* [INPUT RECORDS]
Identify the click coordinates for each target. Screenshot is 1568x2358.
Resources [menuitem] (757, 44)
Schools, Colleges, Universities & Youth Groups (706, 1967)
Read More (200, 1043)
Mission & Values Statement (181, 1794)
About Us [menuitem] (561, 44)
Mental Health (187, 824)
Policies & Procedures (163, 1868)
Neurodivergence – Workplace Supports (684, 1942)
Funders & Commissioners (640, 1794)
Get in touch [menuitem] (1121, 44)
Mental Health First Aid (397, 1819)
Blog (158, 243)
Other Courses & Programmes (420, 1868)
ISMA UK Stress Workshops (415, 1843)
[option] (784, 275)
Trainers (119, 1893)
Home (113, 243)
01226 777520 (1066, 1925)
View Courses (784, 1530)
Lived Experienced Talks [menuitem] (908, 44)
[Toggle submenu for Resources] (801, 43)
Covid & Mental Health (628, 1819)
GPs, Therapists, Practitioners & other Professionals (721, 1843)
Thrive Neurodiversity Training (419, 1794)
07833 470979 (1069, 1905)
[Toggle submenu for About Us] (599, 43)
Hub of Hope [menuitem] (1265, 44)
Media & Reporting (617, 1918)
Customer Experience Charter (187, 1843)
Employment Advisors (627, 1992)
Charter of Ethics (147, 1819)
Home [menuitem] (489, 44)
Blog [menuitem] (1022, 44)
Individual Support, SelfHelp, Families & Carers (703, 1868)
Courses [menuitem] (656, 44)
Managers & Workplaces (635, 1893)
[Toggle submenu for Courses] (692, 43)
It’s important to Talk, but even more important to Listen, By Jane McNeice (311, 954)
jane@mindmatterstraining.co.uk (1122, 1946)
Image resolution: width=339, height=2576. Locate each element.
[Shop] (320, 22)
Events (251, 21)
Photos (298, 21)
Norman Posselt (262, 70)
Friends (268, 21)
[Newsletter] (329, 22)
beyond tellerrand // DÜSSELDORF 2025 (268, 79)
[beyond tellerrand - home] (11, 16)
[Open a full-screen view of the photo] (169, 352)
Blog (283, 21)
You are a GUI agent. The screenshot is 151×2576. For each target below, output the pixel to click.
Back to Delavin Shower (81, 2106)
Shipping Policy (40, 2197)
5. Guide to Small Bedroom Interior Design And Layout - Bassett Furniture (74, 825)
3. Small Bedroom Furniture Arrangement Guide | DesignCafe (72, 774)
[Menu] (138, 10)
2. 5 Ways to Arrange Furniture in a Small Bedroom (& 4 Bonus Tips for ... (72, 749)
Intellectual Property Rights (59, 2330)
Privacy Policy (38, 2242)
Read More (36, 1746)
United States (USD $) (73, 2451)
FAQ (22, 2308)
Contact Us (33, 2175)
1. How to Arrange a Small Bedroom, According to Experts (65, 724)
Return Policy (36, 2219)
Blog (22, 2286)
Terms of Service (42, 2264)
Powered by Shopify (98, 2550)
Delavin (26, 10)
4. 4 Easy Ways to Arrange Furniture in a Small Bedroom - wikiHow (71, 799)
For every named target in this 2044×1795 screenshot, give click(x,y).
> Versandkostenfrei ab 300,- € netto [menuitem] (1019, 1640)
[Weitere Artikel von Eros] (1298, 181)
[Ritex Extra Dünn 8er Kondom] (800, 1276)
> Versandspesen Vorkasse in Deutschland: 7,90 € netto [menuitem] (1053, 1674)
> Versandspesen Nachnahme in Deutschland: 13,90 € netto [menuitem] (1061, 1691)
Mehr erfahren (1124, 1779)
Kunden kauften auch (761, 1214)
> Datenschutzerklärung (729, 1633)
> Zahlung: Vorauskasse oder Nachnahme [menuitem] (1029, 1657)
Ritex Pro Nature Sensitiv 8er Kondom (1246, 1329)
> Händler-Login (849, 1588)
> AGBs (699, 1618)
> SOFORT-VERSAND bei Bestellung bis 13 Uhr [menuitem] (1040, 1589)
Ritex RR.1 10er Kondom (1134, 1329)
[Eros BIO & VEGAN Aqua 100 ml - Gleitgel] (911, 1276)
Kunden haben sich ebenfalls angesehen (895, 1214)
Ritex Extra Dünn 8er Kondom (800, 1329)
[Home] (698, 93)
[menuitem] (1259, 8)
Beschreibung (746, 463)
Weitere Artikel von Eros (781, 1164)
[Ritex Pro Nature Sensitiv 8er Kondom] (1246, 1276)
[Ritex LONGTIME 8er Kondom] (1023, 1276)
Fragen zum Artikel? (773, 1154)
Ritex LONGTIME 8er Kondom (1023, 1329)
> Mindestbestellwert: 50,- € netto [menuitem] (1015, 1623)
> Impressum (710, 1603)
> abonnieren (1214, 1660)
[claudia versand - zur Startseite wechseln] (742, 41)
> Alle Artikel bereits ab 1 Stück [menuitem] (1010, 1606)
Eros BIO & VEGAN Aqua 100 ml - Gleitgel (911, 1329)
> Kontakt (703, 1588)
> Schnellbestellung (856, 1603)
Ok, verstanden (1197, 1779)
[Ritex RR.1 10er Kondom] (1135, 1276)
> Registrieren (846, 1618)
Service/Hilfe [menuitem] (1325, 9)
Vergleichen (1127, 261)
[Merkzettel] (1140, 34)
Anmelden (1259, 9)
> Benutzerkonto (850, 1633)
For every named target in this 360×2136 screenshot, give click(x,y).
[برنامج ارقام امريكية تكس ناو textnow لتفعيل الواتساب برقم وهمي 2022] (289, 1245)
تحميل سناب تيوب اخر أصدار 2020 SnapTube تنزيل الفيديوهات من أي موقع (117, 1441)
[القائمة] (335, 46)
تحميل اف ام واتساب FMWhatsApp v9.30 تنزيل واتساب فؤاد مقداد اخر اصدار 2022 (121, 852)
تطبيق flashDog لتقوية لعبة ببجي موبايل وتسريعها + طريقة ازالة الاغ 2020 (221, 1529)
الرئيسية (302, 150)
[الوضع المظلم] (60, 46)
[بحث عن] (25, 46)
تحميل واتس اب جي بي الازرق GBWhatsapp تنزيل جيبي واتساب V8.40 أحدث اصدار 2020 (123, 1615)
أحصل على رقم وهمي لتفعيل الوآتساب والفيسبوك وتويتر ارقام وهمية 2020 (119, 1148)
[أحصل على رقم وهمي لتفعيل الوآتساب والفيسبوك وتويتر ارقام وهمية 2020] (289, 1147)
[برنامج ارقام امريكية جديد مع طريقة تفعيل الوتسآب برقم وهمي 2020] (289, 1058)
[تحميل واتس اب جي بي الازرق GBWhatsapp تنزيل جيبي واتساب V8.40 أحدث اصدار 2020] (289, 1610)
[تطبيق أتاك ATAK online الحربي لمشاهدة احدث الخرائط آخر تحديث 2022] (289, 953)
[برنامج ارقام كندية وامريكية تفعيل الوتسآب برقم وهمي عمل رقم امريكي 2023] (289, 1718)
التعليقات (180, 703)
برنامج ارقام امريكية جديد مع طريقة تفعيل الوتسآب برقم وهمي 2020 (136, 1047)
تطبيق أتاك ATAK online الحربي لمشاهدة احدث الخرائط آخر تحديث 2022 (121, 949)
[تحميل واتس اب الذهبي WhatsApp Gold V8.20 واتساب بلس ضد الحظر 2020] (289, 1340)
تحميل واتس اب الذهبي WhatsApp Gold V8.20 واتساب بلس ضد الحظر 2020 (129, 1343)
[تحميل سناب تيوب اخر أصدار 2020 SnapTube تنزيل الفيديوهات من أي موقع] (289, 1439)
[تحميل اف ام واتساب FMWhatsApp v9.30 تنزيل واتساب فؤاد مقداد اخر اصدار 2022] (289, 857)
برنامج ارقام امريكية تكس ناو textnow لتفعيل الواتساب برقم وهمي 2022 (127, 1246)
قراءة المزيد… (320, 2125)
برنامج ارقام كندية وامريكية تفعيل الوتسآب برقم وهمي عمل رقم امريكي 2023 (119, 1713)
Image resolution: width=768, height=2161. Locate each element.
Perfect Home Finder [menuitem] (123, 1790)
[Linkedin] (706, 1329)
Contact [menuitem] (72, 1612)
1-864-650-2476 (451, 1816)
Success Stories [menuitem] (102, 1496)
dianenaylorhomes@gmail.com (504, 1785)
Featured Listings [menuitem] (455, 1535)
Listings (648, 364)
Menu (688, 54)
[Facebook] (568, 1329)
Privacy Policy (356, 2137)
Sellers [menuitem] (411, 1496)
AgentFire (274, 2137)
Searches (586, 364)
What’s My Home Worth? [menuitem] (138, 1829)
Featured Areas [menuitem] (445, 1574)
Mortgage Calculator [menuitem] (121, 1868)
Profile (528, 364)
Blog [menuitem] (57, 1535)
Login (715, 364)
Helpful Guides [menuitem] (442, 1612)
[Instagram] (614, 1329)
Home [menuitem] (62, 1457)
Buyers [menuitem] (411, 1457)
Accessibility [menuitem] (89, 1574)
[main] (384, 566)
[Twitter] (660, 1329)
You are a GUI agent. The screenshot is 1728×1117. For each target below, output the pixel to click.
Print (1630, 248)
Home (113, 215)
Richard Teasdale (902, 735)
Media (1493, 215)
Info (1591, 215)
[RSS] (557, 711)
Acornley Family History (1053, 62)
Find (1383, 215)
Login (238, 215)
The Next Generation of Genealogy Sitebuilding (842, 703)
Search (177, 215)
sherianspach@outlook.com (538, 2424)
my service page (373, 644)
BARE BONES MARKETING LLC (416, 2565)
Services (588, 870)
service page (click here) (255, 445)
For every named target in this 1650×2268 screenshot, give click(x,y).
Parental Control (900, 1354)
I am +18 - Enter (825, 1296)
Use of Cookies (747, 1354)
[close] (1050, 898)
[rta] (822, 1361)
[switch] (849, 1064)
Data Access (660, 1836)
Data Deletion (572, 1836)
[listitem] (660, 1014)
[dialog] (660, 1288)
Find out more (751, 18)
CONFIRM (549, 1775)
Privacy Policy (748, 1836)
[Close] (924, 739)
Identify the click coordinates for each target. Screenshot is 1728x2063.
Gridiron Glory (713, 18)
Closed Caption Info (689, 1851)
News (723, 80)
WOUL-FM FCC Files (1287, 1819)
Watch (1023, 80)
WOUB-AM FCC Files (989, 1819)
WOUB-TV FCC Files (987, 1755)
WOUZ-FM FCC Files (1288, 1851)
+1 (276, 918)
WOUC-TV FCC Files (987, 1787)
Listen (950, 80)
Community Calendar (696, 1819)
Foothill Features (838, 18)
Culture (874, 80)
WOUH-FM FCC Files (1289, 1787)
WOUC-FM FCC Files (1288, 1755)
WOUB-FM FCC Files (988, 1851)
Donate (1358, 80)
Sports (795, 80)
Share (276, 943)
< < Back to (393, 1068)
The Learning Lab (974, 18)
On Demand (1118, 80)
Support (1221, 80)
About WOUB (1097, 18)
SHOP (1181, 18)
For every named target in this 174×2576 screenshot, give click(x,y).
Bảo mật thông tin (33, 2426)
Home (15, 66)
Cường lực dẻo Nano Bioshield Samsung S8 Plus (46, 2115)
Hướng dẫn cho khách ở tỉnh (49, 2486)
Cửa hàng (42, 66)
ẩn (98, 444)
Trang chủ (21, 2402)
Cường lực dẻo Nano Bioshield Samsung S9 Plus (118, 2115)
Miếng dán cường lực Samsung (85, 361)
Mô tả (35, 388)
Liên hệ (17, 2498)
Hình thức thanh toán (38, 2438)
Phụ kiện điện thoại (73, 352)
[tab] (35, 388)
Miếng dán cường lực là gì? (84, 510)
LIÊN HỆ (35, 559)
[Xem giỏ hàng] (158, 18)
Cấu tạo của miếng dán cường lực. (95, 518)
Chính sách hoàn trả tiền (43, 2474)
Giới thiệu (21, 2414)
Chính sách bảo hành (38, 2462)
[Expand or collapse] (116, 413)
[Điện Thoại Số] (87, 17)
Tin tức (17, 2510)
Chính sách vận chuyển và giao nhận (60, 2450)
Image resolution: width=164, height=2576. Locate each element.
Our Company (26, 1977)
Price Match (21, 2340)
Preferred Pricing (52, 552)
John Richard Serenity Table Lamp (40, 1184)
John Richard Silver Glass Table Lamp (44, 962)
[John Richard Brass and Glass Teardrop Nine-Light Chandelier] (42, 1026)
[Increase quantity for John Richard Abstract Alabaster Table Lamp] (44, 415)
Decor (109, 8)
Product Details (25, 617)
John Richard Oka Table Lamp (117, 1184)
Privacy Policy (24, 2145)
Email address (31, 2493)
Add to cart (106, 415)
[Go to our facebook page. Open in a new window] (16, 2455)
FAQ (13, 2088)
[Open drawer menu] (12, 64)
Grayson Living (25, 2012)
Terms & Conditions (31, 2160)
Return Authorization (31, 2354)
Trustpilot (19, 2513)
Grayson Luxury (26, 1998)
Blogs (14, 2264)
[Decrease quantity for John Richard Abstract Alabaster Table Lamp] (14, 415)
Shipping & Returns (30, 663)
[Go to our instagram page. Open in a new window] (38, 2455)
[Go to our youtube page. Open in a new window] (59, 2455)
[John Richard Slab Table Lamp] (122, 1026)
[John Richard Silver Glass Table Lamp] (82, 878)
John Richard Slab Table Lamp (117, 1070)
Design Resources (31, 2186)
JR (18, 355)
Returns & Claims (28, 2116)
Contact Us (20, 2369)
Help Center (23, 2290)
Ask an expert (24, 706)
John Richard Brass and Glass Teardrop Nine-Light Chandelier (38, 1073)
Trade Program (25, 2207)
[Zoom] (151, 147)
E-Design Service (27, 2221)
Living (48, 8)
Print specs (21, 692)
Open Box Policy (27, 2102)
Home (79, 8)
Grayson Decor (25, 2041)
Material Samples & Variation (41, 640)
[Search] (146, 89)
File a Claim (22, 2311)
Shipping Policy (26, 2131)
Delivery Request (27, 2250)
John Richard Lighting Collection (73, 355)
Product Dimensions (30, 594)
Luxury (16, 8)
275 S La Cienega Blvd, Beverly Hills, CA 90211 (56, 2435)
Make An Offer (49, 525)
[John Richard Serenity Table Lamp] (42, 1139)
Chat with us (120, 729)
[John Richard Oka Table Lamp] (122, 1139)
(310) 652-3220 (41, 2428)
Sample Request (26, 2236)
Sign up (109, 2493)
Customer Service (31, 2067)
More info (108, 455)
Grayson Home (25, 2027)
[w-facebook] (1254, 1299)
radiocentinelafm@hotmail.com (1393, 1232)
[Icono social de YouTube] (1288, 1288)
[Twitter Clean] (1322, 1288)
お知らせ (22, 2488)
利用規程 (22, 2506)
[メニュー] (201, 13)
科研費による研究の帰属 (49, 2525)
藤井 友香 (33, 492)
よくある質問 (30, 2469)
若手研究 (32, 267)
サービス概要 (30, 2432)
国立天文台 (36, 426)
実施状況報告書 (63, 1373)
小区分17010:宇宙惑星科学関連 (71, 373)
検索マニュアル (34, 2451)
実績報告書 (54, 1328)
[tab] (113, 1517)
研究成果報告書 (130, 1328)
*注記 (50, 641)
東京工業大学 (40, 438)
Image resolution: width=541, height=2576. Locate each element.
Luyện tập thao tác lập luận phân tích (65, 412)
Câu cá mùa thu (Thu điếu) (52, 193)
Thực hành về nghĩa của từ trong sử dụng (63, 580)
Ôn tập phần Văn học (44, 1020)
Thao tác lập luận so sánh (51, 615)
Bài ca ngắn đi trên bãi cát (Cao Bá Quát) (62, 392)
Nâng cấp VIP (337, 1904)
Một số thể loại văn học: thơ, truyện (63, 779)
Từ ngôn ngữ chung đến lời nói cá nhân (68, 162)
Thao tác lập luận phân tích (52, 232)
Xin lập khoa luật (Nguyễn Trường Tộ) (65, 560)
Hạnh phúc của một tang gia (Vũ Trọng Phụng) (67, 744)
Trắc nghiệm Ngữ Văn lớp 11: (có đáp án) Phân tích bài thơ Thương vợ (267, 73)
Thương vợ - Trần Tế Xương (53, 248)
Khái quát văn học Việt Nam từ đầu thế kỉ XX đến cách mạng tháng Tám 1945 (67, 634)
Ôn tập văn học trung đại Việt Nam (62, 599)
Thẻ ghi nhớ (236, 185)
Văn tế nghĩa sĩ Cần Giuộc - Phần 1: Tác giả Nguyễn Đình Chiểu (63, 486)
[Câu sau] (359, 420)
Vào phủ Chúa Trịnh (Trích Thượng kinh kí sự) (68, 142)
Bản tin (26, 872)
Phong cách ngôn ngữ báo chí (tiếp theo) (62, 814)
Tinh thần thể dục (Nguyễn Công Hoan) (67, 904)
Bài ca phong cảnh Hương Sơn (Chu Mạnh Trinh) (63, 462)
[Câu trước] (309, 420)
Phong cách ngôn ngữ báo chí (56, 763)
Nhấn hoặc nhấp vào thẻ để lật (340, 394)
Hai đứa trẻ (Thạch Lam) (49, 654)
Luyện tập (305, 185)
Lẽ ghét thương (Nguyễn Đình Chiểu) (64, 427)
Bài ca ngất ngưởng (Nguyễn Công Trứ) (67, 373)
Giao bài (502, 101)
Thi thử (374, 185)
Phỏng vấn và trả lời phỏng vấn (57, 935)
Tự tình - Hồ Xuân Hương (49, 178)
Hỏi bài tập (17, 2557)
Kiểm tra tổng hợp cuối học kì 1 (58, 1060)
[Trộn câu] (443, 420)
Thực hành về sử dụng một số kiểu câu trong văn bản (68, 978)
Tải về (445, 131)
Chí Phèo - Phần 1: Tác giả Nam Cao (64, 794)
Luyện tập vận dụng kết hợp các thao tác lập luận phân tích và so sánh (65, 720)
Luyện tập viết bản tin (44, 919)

* [TASK GOAL] Display each line of the data where "الوآتساب" occurs.

* [TASK OUTPUT]
أحصل على رقم وهمي لتفعيل الوآتساب والفيسبوك وتويتر ارقام وهمية 2020 (119, 1148)
[أحصل على رقم وهمي لتفعيل الوآتساب والفيسبوك وتويتر ارقام وهمية 2020] (289, 1147)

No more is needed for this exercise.